Turn on Azure AD Privileged Identity Management (Best Practice 8/10)

Turn on Azure AD Privileged Identity Management (PIM). After you turn on Privileged Identity Management, you’ll receive notification email messages for privileged access role changes. These notifications provide early warning when additional users are added to highly privileged roles in your directory.

Use role-based access control (Best Practice 7/10)

Role-based Access Control (RBAC) is probably the most ignored security option in Office365. Of the hundreds of clients that I have worked with, there have been only a handful of them that have explored the option of enabling RBAC. Access management for cloud resources is critical for any organization that uses the cloud.
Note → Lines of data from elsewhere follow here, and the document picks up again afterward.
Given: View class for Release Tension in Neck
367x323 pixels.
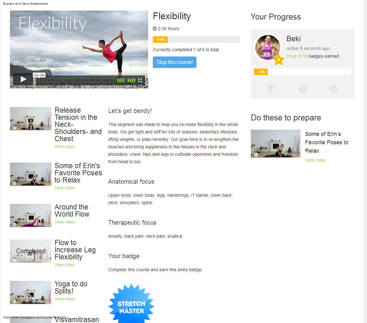Looking at the screenshot, I should click(64, 147).
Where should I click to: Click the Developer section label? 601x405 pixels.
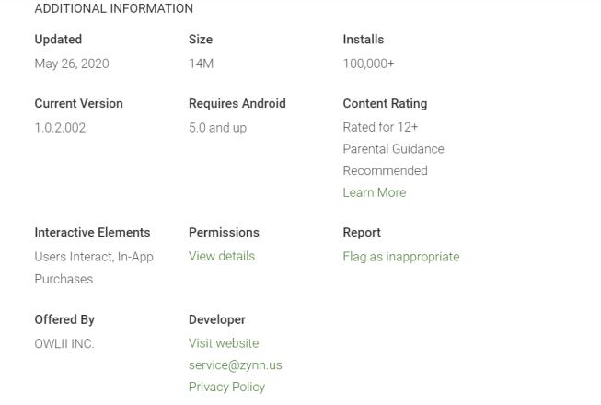point(217,320)
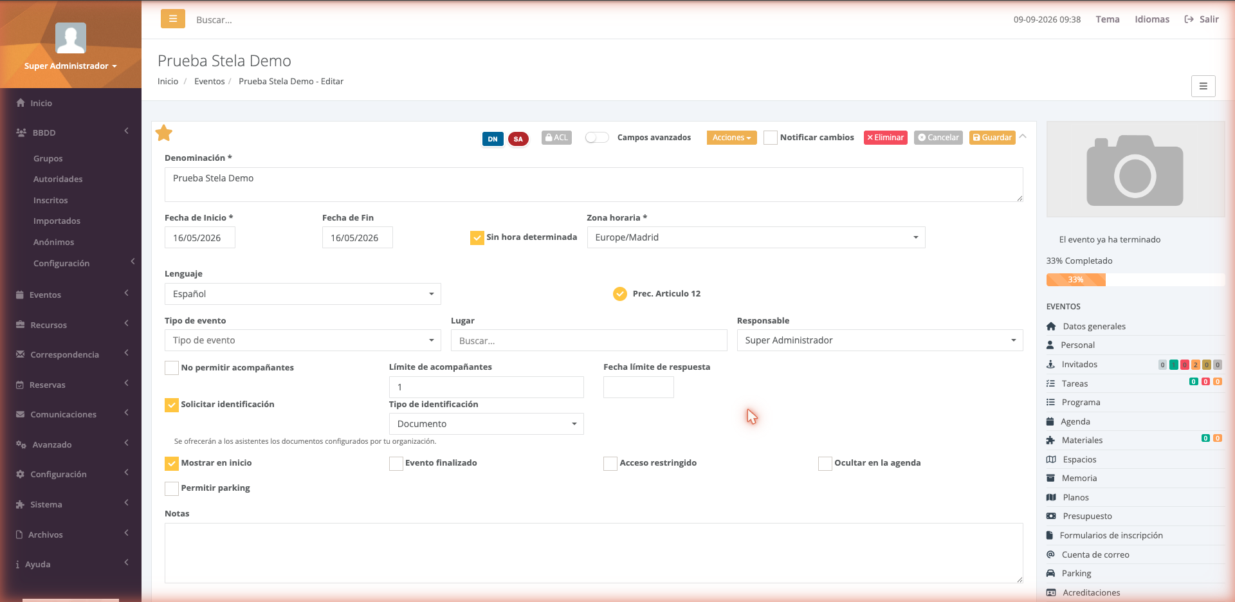1235x602 pixels.
Task: Open the Acciones dropdown button
Action: 731,138
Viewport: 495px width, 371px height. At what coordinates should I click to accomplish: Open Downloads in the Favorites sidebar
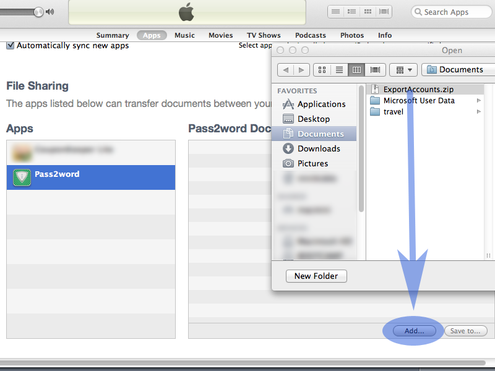319,148
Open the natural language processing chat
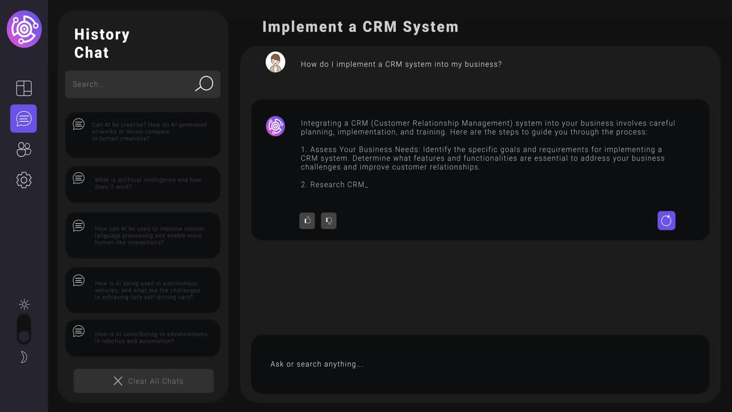The width and height of the screenshot is (732, 412). (x=142, y=235)
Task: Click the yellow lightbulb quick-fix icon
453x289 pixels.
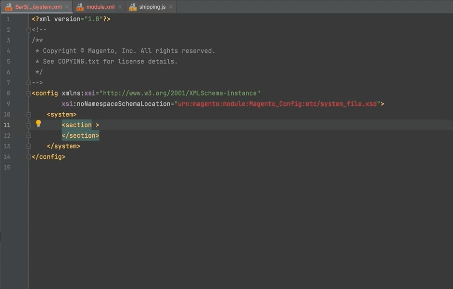Action: 38,123
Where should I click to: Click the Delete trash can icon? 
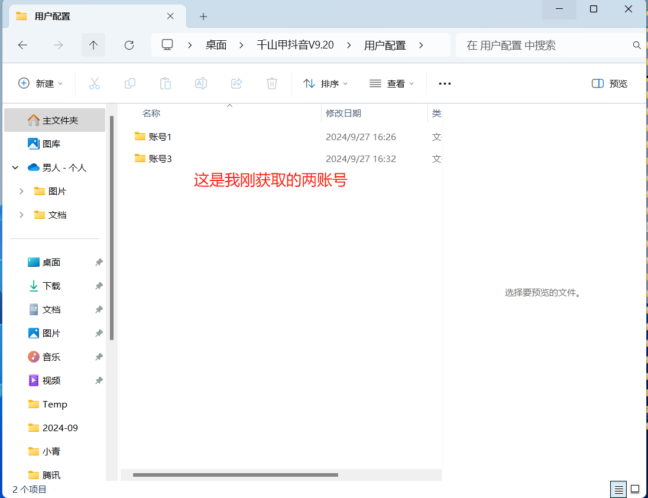point(272,83)
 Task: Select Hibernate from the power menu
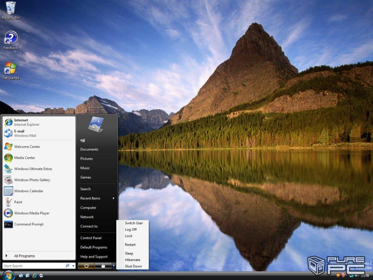(132, 260)
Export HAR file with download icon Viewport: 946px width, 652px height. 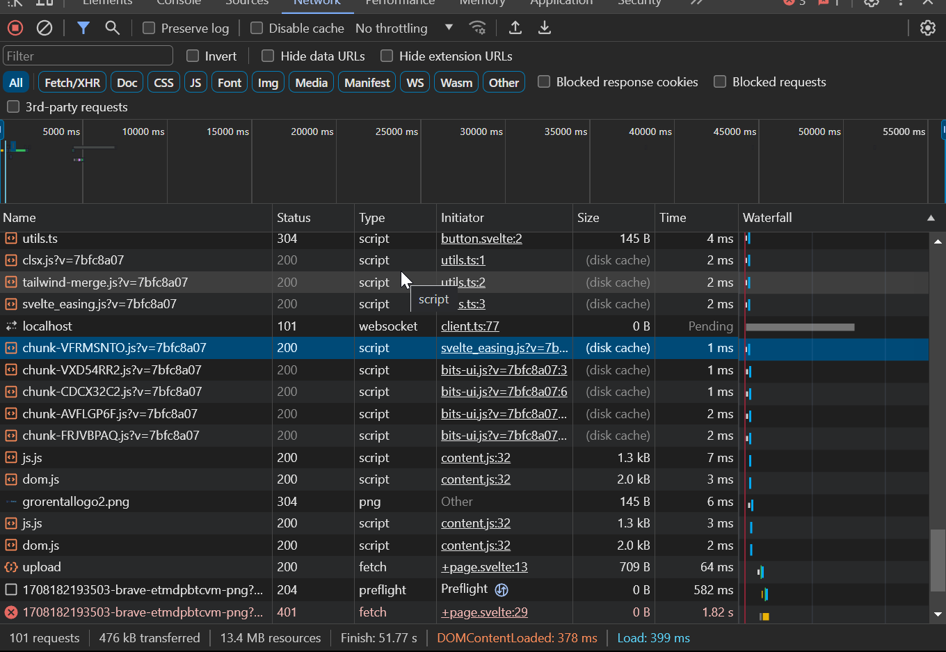point(545,28)
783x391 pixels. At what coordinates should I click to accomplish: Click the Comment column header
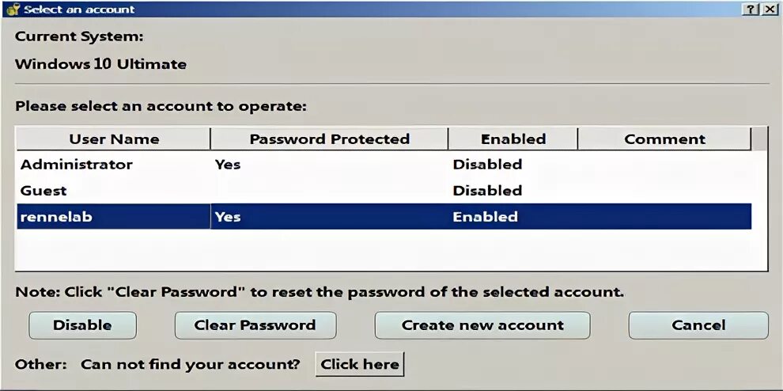click(x=664, y=139)
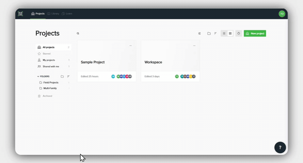Click the New project button
Viewport: 303px width, 163px height.
255,34
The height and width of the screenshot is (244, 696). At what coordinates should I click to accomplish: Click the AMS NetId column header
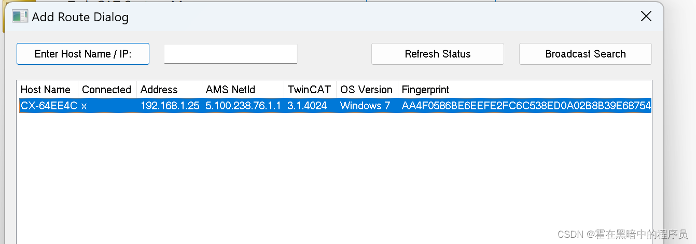click(x=230, y=90)
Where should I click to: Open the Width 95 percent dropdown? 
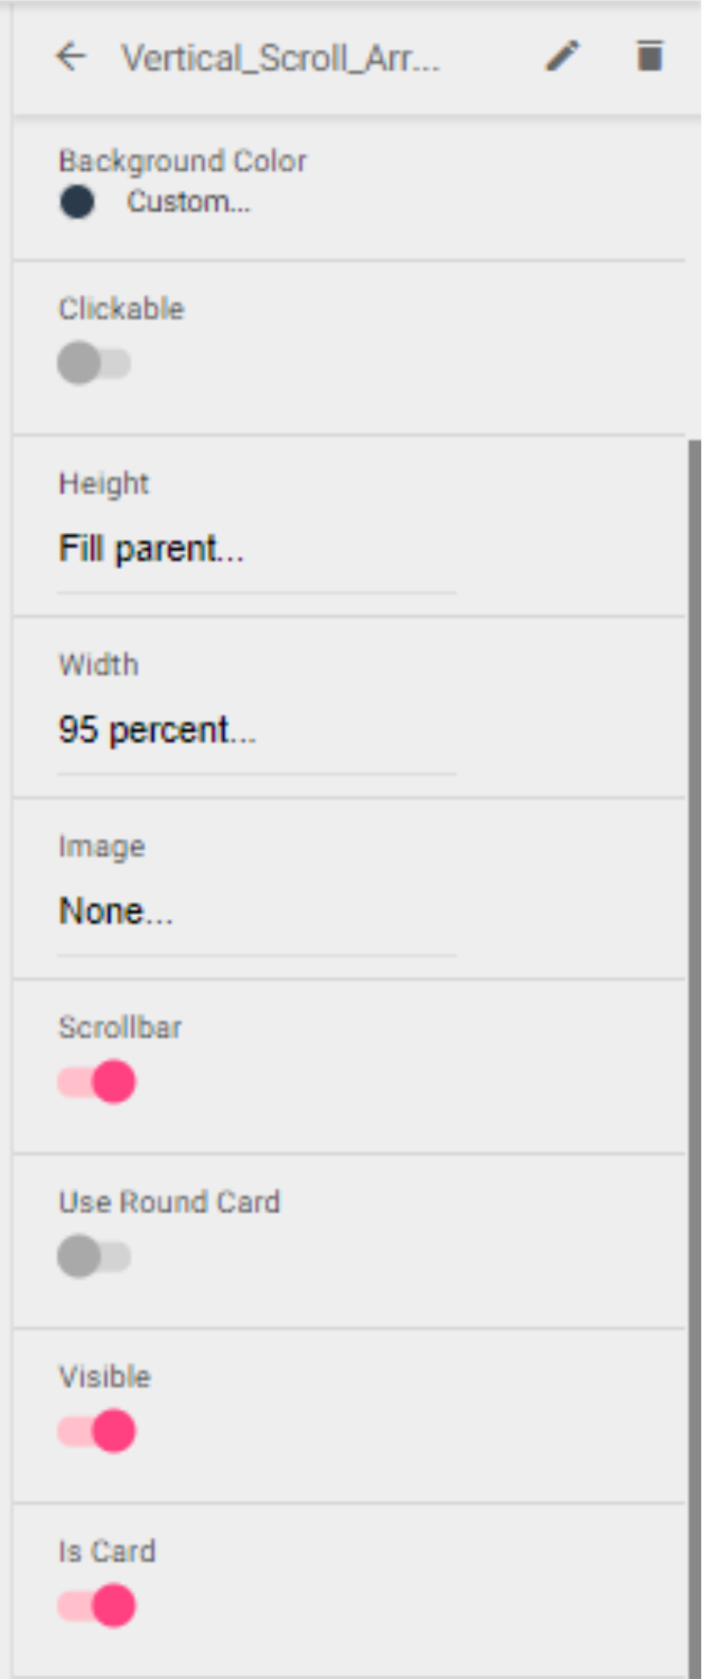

RBAC helps IT admin manage who has access to Azure resources, what they can do with those resources, and what areas they have access to.

This feature is designed to allow specific groups or individual roles responsible for specific functions in Azure helps avoid confusion that can lead to human and automation errors that create security risks. Restricting access based on the need to know and least privilege security principles is imperative for organizations that want to enforce security policies for data access.
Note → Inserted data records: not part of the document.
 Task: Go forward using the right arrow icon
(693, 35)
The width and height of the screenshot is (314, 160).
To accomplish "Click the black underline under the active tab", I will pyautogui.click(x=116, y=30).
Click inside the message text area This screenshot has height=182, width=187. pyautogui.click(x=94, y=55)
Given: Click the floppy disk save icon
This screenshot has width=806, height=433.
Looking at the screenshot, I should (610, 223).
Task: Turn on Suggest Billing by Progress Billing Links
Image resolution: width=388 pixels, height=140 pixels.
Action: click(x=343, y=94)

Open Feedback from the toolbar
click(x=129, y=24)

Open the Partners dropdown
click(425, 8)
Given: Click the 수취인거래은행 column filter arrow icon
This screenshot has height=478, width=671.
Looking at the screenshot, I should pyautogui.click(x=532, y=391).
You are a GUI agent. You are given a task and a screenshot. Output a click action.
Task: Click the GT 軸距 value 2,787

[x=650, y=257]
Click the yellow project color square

You can use RBAC to assign permissions to users, groups, and applications at a certain scope. The scope of a role assignment can be a subscription, a resource group, or a single resource.

Best practice: Segregate duties within your team and grant only the amount of access to users that they need to perform their jobs. Instead of giving everybody unrestricted permissions in your Azure subscription or resources, allow only certain actions at a particular scope. Use built-in RBAC roles in Azure to assign privileges to users.
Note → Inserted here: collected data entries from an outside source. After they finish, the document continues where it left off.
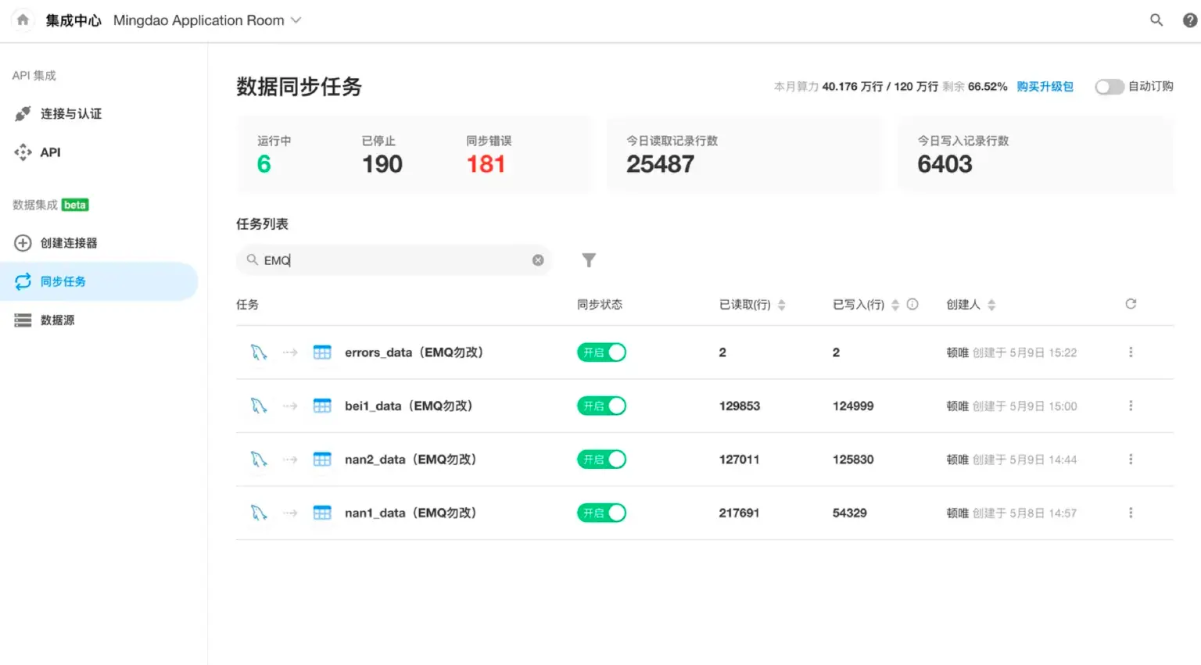Open the options menu for bei1_data

tap(1131, 406)
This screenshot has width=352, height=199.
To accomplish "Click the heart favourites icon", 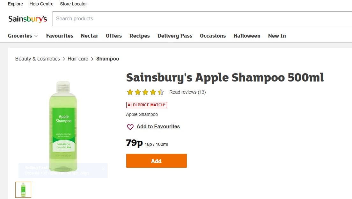I will tap(130, 127).
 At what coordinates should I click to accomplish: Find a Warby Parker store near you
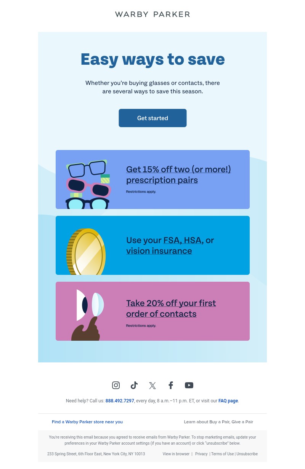(x=87, y=422)
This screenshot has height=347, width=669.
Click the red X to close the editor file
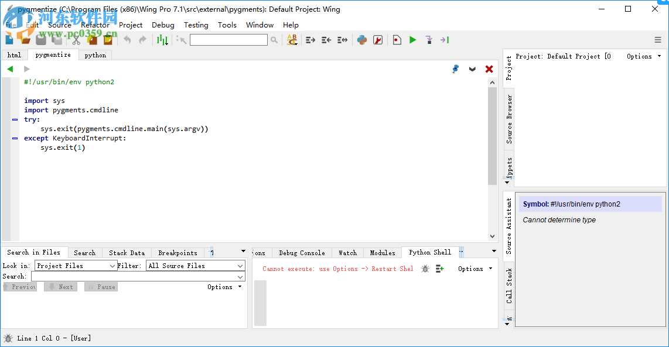pos(489,68)
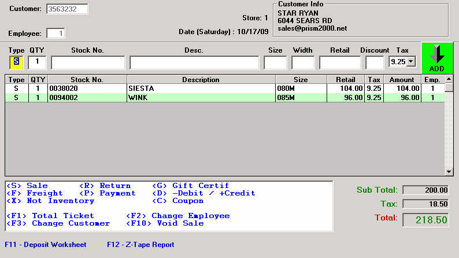The width and height of the screenshot is (459, 258).
Task: Click the Size entry field
Action: pos(275,62)
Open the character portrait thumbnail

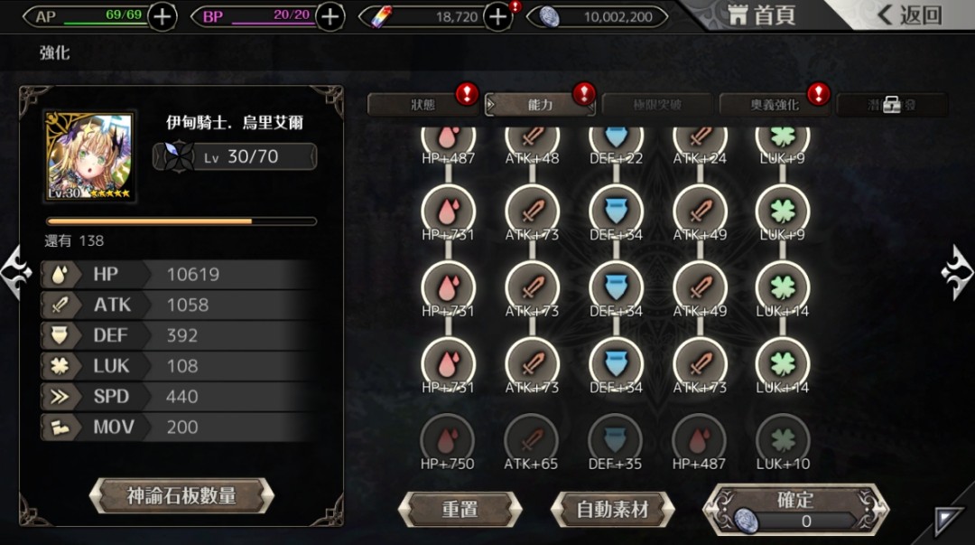(x=89, y=156)
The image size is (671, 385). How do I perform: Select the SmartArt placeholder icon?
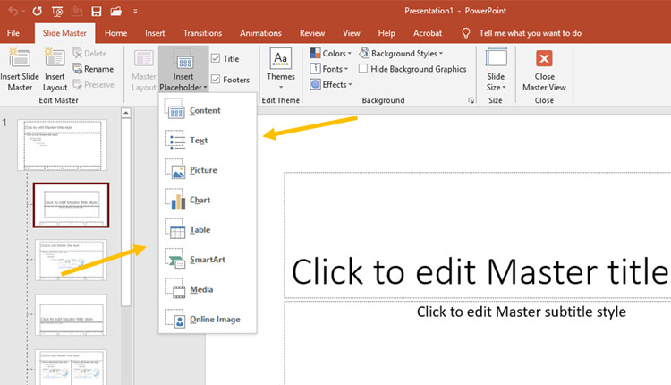tap(175, 260)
Enforce multi-factor verification for users (Best Practice 6/10)

Enabling two-factor authentication should be the standard and perhaps it should be enforced as the minimum requirements for authentication for any cloud service. Password are not safe, and users keeps making the same mistakes protection and securing their password.

I highly recommend that you require two-step verification for all of your users. This includes administrators and others in your organization who can have a significant impact if their account is compromised.

There are multiple options for requiring two-step verification. The best option for you depends on your goals, the Azure AD edition you’re running, and your licensing program. There are numerous options in Azure AD. From using the build-in option included in the regular subscription, to using Azure Multi-factor authentication server for on-premise services or using a third part solution such as DOU, VIPAccess, Okta, or RSAID with Federation.